- _TASK INSTRUCTIONS_:
Please quote the items below word for word, starting with the line containing "Like 冷暖's comment" and ending with the line containing "pyautogui.click(x=150, y=1192)", including both.

- _ITEMS_:
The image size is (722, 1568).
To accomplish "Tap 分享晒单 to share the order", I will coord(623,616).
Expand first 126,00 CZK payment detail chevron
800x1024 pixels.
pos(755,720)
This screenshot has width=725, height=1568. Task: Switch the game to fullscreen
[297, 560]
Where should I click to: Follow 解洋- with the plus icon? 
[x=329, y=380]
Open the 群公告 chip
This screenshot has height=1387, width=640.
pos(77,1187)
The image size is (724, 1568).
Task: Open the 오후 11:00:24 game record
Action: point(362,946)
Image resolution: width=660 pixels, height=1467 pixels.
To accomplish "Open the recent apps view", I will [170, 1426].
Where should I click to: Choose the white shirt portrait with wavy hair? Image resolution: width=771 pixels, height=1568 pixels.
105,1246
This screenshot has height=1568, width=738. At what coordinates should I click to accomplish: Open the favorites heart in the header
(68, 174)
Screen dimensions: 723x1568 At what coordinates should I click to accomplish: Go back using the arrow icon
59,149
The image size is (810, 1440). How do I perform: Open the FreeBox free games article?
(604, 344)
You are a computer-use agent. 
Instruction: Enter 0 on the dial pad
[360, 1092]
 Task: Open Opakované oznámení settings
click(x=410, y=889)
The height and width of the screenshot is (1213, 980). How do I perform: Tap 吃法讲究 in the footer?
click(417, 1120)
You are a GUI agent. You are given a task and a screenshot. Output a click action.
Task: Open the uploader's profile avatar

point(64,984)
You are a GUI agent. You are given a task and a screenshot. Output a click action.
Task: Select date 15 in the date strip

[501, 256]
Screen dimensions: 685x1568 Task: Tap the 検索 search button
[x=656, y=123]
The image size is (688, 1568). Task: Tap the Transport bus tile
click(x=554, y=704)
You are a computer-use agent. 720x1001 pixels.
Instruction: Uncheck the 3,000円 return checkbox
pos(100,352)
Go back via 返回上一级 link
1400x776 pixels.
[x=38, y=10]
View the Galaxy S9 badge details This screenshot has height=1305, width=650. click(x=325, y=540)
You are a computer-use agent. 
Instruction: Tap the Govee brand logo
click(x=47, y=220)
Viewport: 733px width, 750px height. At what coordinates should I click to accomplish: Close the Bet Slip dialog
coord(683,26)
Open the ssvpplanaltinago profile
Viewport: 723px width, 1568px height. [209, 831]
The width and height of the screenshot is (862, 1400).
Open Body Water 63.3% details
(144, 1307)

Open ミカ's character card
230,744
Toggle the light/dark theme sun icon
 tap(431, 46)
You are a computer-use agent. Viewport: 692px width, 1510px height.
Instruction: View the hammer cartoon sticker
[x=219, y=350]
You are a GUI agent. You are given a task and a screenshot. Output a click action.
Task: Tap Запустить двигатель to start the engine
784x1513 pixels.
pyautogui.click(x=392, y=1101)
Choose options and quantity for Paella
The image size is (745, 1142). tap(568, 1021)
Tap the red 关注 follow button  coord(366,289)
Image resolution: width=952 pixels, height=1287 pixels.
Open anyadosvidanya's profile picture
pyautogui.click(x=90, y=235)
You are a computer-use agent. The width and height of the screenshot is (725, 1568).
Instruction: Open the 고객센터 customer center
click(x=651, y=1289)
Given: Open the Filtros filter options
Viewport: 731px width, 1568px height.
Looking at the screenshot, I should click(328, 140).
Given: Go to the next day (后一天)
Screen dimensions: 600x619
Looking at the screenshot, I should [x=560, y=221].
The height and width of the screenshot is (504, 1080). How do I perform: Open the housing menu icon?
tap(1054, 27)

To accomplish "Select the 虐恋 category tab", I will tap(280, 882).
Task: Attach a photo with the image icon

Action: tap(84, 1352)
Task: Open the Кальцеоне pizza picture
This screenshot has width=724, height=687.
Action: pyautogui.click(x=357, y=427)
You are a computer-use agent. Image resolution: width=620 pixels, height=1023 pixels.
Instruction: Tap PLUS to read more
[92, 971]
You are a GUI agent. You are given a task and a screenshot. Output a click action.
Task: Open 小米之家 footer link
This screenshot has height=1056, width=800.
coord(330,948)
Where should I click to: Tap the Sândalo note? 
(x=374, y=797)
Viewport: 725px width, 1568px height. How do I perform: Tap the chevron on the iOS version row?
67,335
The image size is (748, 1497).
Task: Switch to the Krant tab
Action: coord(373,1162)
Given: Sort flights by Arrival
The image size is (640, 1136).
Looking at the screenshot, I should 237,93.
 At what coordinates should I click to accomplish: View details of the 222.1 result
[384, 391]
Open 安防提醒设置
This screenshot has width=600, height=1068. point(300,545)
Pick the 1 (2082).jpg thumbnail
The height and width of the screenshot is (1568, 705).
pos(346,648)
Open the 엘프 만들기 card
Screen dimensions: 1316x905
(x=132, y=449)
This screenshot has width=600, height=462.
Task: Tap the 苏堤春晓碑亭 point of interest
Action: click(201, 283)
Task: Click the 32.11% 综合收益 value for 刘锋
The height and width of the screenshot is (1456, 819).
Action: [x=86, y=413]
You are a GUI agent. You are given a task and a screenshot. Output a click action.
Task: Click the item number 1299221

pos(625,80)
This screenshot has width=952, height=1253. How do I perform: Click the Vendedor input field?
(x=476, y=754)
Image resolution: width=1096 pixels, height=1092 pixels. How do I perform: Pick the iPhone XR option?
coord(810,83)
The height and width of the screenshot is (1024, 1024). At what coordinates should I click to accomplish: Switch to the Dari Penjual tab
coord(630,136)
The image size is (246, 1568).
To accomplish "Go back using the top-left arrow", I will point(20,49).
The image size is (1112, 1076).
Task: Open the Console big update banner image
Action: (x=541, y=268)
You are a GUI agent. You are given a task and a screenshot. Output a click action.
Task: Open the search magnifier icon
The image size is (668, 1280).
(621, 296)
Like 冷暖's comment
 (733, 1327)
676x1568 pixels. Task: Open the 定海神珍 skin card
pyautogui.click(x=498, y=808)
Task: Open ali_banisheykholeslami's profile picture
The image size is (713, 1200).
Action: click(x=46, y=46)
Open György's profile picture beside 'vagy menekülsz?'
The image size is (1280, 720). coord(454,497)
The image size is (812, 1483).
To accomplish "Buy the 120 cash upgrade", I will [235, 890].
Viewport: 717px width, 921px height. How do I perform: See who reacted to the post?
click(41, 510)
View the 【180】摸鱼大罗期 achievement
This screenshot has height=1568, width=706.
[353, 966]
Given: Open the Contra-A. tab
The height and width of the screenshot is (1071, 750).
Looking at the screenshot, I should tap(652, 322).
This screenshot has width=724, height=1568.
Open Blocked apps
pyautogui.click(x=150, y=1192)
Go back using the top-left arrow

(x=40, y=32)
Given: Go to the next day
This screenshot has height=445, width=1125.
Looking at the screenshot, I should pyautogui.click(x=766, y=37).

- _SOLUTION TO THIS PROBLEM_:
Like 冷暖's comment
 (733, 1327)
676x1568 pixels. Task: Open the 定海神珍 skin card
pyautogui.click(x=498, y=808)
Task: Open ali_banisheykholeslami's profile picture
The image size is (713, 1200).
Action: click(x=46, y=46)
Open György's profile picture beside 'vagy menekülsz?'
The image size is (1280, 720). coord(454,497)
The image size is (812, 1483).
To accomplish "Buy the 120 cash upgrade", I will [235, 890].
Viewport: 717px width, 921px height. How do I perform: See who reacted to the post?
click(41, 510)
View the 【180】摸鱼大罗期 achievement
This screenshot has height=1568, width=706.
[353, 966]
Given: Open the Contra-A. tab
The height and width of the screenshot is (1071, 750).
Looking at the screenshot, I should tap(652, 322).
This screenshot has width=724, height=1568.
Open Blocked apps
pyautogui.click(x=150, y=1192)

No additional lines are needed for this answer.